TASK DESCRIPTION> Your output should be the lines from the one containing "Screen dimensions: 980x452" through the end of the listing, exact and inclusive, with no pictures.

─── THE DATA

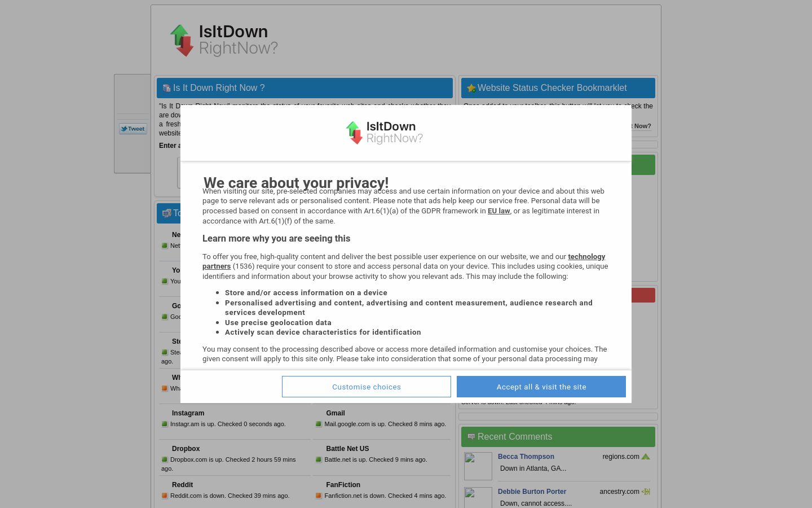Click the orange down indicator beside Reddit
This screenshot has width=812, height=508.
click(x=165, y=496)
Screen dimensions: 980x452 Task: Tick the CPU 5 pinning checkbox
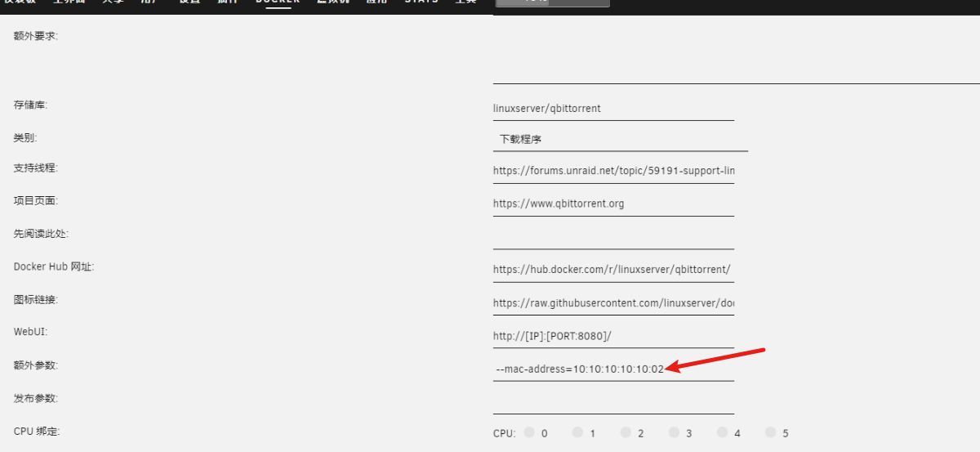click(x=770, y=432)

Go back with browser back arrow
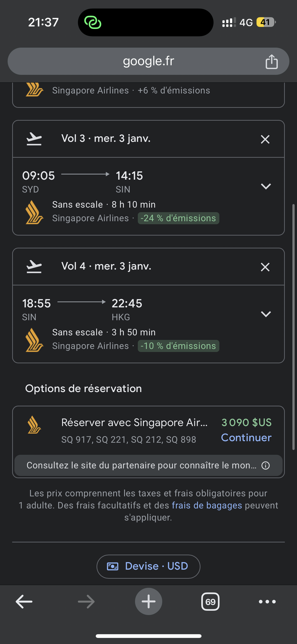24,601
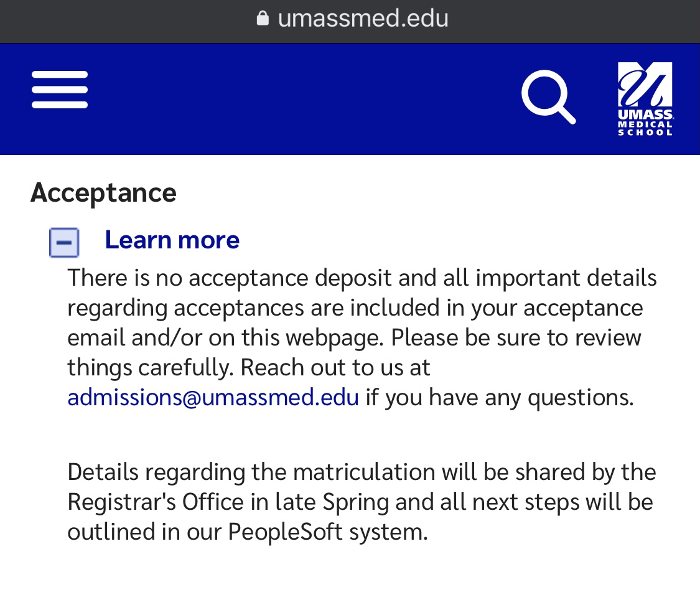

──────

REPLY TO THE TASK>
Screen dimensions: 980x452 Task: Tick the CPU 5 pinning checkbox
click(x=770, y=432)

Go back with browser back arrow
24,601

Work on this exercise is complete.